## Task to carry out
Present each line of the entries below that holds the word "computer".

⁂

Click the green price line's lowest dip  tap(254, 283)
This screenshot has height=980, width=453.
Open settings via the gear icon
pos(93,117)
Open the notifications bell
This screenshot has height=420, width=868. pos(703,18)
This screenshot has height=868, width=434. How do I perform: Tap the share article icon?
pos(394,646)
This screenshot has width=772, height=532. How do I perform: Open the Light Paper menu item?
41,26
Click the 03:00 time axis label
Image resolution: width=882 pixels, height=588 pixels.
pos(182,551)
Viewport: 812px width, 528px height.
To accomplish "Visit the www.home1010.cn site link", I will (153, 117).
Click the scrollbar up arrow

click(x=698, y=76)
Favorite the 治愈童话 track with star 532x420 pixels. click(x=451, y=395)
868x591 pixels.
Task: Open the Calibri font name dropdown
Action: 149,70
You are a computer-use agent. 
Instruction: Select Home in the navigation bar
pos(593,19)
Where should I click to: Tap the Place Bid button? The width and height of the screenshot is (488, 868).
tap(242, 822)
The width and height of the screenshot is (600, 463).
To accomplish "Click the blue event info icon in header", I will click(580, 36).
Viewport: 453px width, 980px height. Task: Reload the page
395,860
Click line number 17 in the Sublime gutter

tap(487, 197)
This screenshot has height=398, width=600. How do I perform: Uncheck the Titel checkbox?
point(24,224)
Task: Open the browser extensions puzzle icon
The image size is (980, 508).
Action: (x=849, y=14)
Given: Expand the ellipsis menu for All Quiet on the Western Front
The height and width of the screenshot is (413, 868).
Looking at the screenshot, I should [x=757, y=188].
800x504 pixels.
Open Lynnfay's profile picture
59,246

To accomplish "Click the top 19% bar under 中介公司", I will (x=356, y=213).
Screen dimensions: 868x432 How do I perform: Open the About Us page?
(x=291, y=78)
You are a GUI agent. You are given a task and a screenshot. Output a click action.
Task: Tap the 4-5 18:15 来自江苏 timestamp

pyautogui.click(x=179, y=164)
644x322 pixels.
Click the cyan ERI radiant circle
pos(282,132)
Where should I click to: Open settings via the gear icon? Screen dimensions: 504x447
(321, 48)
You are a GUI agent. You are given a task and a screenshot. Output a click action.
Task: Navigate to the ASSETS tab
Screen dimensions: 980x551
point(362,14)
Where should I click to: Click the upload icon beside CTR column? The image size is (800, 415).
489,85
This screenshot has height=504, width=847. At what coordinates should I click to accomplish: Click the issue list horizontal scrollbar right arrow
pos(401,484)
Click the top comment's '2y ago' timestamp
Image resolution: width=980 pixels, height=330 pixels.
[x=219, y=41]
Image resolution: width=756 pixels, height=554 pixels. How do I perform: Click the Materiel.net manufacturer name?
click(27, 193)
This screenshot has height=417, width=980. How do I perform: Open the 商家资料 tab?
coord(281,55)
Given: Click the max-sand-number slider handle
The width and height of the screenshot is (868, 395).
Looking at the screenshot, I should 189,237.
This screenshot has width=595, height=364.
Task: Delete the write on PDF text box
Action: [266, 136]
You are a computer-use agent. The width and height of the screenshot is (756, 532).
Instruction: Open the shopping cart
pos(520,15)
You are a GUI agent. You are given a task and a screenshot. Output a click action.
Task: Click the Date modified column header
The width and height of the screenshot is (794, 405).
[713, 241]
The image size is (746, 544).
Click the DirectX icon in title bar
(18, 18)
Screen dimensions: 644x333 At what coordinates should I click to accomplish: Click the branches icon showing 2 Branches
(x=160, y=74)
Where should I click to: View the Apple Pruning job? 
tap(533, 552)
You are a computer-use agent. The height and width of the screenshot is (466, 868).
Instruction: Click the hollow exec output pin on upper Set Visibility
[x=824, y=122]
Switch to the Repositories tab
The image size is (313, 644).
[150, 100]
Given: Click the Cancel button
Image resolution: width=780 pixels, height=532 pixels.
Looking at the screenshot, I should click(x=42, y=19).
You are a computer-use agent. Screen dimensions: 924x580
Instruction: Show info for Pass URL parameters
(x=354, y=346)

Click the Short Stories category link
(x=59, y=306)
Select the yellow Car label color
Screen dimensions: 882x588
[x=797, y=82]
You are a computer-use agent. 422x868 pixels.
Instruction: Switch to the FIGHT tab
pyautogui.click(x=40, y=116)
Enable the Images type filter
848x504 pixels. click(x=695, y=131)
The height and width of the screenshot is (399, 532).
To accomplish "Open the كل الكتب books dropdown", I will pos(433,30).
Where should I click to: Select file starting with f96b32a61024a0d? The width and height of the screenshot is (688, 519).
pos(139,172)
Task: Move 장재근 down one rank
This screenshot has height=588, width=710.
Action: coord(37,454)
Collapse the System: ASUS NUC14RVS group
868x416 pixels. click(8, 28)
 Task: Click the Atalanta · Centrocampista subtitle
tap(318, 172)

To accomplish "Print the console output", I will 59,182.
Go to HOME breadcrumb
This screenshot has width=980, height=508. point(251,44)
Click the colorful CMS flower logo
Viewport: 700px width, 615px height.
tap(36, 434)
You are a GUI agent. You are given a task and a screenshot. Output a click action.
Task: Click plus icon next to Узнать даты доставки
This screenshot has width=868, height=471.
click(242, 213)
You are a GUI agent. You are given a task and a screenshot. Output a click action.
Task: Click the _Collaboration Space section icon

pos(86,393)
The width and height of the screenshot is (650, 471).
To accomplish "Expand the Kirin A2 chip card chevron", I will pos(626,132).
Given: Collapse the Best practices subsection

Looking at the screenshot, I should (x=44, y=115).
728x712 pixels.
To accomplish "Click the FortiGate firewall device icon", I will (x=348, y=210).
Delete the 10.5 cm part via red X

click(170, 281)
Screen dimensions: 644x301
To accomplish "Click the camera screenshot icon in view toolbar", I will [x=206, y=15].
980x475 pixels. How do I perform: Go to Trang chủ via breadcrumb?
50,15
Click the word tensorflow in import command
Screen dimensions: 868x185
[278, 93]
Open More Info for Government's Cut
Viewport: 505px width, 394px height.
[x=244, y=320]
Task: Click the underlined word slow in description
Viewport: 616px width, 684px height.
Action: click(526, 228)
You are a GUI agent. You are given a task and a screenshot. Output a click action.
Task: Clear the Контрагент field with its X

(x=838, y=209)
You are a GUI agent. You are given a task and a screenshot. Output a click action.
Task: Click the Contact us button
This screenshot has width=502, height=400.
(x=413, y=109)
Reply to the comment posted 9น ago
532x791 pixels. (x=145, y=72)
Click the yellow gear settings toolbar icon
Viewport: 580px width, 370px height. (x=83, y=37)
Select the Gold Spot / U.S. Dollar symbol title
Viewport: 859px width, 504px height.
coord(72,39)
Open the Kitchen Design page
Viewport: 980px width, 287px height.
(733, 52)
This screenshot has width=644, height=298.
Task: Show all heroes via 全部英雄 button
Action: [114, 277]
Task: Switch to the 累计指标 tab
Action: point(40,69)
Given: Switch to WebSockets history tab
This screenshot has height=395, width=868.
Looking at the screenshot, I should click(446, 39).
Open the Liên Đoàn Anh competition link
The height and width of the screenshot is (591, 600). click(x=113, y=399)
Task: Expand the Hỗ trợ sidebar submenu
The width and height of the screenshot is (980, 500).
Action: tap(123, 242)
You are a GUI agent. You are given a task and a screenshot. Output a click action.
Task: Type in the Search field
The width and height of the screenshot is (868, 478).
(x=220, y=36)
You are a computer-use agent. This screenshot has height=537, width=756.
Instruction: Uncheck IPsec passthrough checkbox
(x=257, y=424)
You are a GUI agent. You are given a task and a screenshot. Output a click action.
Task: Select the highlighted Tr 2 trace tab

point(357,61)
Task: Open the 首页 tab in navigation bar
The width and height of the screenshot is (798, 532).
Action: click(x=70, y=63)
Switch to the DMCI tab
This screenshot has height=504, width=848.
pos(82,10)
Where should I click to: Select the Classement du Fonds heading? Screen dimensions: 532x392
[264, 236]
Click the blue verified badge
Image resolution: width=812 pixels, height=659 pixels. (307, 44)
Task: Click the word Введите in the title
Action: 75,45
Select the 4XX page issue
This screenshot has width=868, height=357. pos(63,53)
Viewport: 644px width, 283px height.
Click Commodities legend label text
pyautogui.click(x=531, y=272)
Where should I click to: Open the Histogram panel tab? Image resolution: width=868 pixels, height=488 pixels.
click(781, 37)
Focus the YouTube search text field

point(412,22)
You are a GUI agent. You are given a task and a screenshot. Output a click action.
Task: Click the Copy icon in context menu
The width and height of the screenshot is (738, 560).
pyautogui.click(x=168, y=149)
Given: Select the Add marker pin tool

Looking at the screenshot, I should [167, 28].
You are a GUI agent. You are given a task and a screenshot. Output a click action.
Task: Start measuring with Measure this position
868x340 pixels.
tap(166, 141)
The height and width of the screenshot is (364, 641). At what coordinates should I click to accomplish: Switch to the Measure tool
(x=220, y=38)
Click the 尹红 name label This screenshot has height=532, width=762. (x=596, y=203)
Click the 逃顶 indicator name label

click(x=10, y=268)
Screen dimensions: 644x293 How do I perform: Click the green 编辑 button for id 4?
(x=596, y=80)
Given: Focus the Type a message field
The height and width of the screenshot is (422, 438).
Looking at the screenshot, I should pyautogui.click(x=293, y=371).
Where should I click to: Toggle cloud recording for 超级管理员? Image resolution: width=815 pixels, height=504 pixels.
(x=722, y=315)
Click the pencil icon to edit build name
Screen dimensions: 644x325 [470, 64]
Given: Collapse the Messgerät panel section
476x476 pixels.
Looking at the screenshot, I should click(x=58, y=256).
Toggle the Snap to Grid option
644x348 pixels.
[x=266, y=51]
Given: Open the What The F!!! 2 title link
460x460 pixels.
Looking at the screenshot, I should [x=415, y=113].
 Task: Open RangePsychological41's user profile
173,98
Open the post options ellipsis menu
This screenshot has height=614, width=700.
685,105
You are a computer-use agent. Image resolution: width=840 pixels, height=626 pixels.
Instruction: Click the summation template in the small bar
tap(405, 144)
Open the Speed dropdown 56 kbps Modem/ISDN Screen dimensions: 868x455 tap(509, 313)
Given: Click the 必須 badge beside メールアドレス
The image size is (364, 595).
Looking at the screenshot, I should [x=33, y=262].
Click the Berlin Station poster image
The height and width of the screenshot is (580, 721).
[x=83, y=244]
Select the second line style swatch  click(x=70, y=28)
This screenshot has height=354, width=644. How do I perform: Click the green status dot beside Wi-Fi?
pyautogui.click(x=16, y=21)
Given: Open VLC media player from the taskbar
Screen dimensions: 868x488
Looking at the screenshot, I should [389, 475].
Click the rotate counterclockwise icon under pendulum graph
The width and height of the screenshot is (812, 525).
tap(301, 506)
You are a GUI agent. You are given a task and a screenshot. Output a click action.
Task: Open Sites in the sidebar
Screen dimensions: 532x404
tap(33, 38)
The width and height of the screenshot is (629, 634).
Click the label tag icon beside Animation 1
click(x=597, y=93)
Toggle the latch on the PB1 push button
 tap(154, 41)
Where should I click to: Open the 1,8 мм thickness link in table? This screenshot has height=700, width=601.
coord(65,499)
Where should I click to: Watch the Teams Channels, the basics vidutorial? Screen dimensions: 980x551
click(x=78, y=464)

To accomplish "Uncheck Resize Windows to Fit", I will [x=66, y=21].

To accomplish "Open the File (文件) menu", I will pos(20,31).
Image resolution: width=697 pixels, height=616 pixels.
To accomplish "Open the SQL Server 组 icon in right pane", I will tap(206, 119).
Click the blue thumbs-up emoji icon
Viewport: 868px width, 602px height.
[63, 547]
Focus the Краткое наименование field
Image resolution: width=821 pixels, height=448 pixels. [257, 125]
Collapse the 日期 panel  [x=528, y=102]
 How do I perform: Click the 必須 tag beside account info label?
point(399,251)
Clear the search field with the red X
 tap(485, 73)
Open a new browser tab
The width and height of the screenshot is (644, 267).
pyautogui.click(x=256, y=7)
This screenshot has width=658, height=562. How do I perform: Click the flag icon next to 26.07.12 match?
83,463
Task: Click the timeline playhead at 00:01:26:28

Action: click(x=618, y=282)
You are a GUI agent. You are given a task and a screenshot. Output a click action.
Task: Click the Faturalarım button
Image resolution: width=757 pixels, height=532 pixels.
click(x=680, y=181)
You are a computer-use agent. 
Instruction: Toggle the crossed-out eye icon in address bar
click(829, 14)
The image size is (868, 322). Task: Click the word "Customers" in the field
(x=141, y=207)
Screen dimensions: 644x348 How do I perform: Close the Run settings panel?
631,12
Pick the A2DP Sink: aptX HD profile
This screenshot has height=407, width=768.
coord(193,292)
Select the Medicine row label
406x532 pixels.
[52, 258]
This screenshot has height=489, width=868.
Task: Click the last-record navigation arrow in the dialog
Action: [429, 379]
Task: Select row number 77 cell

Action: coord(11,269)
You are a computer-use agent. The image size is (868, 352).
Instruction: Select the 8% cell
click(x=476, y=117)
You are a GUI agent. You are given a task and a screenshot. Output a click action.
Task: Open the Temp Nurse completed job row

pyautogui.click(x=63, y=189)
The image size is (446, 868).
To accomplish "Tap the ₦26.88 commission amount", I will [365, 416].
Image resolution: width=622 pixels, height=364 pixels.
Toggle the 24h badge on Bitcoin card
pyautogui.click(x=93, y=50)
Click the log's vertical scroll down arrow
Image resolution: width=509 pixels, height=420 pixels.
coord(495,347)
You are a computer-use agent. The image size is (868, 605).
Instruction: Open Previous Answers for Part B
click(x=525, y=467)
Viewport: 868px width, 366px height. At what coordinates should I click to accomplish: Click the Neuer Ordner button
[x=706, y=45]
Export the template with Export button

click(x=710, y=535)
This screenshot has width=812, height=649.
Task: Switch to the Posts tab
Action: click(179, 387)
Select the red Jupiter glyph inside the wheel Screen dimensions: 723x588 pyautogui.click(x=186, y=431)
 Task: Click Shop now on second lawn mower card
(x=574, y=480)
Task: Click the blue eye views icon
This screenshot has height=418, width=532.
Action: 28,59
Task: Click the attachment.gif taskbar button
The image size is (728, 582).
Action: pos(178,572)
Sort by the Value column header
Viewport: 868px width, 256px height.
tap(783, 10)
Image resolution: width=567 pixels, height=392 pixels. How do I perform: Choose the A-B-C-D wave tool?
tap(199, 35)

⁂

## Response to the task
You are a computer-use agent. 
You are a computer-use agent. The width and height of the screenshot is (756, 532).
You are a computer-use agent. The height and width of the screenshot is (466, 868).
You are a computer-use agent. Screen dimensions: 924x580
You are a computer-use agent. 422x868 pixels.
You are a computer-use agent. This screenshot has height=537, width=756.
You are a computer-use agent. Image resolution: width=840 pixels, height=626 pixels.
You are a computer-use agent. 
You are a computer-use agent. The image size is (868, 352).
You are a computer-use agent. The image size is (868, 605).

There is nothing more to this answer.